Выбрать главу

К 1 июля 1713 года выяснилось, однако, что мирный трактат с турками «постановлен на прежнем основании» и армию можно распустить по квартирам. Фельдмаршал думал воспользоваться наступившей передышкой, чтобы привести в порядок свои домашние дела, и просил разрешения побывать в Москве: «Вашему царскому величеству известно, — писал он Петру 11 ноября 1713 года, — что в доме моем, хотя я и был в прошлом году, и то мимоездом и не мог осмотреться, и нужду немалую имею…»{311}. Ответ пришел, однако, отрицательный: зимой должна была начаться работа по размежеванию границ с турками, в которой главная роль возлагалась все на того же Бориса Петровича, и царь писал ему: «…весьма невозможно вам оттоль сей зимы отлучаться»{312}.

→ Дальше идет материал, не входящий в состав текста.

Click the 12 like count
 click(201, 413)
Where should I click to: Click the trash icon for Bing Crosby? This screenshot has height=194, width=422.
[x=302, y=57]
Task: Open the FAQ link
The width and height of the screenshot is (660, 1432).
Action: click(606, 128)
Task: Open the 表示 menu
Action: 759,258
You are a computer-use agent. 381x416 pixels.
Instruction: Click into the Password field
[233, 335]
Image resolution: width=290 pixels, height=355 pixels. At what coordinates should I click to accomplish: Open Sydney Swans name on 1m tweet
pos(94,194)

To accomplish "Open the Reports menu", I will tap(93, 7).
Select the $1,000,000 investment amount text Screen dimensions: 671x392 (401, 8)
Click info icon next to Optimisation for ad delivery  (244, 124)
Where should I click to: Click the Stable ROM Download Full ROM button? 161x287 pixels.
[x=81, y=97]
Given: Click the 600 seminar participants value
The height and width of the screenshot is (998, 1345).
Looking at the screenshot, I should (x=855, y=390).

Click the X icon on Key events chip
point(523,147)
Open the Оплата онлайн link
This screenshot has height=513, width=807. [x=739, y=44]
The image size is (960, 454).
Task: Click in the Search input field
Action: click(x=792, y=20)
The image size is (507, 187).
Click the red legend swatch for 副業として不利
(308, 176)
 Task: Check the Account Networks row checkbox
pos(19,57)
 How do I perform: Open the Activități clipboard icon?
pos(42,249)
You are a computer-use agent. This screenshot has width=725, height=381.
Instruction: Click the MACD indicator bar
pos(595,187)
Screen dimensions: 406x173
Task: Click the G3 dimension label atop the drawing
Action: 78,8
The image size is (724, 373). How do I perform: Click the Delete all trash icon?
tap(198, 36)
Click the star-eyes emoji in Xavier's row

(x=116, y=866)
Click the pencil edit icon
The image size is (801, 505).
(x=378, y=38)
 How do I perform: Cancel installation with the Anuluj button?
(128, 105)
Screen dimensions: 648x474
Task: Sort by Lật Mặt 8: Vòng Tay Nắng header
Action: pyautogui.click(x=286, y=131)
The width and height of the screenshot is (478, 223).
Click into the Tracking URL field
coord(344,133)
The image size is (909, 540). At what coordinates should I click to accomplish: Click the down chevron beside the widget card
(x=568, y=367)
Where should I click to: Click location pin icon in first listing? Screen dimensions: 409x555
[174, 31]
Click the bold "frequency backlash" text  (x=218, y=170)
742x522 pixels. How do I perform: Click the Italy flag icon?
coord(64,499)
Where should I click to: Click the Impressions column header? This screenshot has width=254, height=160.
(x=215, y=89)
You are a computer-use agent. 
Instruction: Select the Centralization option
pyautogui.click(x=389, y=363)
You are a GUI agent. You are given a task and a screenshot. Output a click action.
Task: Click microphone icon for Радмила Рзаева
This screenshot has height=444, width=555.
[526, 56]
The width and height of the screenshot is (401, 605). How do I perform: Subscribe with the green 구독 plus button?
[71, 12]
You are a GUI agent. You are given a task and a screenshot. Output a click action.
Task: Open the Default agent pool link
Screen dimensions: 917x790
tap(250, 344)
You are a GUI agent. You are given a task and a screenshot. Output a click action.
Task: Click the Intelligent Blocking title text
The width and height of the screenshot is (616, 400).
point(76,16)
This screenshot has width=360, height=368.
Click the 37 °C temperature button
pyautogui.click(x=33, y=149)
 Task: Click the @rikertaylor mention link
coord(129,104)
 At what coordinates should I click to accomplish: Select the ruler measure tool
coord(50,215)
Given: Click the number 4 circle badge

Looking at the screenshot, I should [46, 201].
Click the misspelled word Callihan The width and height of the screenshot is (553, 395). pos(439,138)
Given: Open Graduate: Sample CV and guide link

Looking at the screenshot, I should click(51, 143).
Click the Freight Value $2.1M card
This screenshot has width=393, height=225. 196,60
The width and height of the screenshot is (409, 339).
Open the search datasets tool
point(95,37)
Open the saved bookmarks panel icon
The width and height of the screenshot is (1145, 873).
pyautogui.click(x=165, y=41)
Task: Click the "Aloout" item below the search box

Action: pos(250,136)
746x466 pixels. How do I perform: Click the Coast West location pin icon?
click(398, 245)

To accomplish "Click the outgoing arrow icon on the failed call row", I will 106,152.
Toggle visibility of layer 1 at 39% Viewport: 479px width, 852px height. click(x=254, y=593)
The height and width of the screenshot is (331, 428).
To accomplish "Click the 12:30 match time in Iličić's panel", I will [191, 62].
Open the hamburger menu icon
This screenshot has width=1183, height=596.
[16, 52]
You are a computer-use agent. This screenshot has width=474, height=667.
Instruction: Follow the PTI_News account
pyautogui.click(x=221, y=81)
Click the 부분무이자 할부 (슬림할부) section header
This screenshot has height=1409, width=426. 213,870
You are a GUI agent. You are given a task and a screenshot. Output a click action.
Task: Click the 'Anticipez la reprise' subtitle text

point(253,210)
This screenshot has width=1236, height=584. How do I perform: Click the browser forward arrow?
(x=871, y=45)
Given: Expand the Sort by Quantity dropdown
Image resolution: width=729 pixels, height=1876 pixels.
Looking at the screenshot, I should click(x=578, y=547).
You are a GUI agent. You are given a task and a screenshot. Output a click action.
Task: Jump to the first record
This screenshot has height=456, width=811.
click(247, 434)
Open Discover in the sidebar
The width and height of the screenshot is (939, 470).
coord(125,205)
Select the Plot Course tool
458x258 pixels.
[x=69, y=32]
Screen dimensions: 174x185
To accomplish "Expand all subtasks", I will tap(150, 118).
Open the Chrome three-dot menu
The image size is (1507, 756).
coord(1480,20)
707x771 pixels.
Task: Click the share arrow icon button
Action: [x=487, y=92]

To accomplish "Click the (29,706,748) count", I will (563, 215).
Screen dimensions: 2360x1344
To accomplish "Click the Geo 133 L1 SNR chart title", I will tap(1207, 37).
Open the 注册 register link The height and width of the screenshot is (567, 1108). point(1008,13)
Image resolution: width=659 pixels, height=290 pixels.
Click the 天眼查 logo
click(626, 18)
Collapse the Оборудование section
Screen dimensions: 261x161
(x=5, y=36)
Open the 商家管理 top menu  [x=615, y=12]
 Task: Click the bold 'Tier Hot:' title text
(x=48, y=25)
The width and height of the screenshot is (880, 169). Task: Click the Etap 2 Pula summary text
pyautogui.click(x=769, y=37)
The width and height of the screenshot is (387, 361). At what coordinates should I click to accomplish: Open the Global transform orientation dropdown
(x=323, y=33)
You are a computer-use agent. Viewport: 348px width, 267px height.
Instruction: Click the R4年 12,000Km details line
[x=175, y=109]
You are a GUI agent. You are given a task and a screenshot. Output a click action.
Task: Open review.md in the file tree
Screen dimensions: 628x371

Следующий 1714 год оказался неожиданно тяжел для Бориса Петровича. Против него было поднято обвинение в «непорядках», будто бы «чинимых» им во время пребывания на Украине. Обвинения выдвинул полковник Рожнов, «доносительное письмо» которого сохранилось в делах Кабинета Петра Великого. Главный пункт обвинения — взятки. Приведено множество случаев, когда брали и сам фельдмаршал, и его домоправитель полковник Савелов. Например: «Взял господин фельтмаршал и коволер граф Борис Петрович Шереметев с полковника Рожнова цук вороных немецких сот в пять рублев, аргомака бурова во ста в двацать рублев, пару велел ис коляски выпречь булана-пегих рублей в шездесят… Господин фельтмаршал сам последней муштук на лошади увидил, серебреная аправа, и велел снять с лошади, аправу обрезал сам своими руками, а ремни сшил, и те ремни с поводами и с удилами отдал ему, полковнику, назат, а оправу себе взял: цена — сорок таралей (талеров. — А. З.). Он же, господин фельтмаршел, просил крушак, четвертин серебреных, серого, вороного меренов немецких и кобыл: за то имеет гнев, что не дал»{313}.

Подобные обвинения, превращающие фельдмаршала чуть не в разбойника с большой дороги, сами по себе представляются вздорными, а если мы примем в соображение, что обвинитель был в 1712 году отдан Шереметевым под суд за разные злоупотребления и при обвинительном приговоре отослан в Петербург, то поймем и источник, откуда они возникли. Тем не менее началось расследование, порученное Петром генерал-майору Глебову. Видимо, оно тревожило фельдмаршала, и он по обыкновению искал помощи у своих друзей. Одного из них — негоцианта Савву Рагузинского, которого привечал Петр, в письме от 30 июня он благодарил «о старании в его интересах» и просил не оставить и впредь «в дружелюбии своем», особенно в деле, которое «взводит на него Рожнов». «А какое, — продолжал он, — оправдание на остальное ево отношение от меня послано, о том прошу снестися з господиным Кикиным (другой приятель Шереметева. — А. З.) и высмотрить обще, а ежели что противное ис того ответствия изволите усмотреть, желаю в том мне благоприятной свой совет приобщить»{314}.

Вероятно, именно это дело он имел также в виду в своих двух письмах от 16 марта и 30 мая 1715 года к Апраксину, где благодарил адмирала за оказанную «братцкую христианскую милость», которою он чувствует себя «облагодетельствованным до гроба», а вместе с тем просил о том же и на будущее время: «…пожалуй, по прежней своей ко мне братцкой милости, где прилучитца, охрани»{315}.

Саксонский посланник фон Лоос, бывший тогда в Петербурге, приписывая счастливый исход этого дела для Шереметева князю В. В. Долгорукову, без которого будто бы фельдмаршал никогда бы не выпутался так хорошо из следствия{316}. Как бы то ни было, все кончилось полным оправданием фельдмаршала. Однако оскорбленный самим фактом назначения следствия, он просил Петра об увольнении. Царь и на этот раз отказал. «Напротив, — сообщал своему правительству английский посланник Д. Макензи, — его л ас кают больше, чем когда-нибудь, и уверяют, что к восстановлению его чести будут приняты все меры, доносчиков же накажут примерно…»{317}.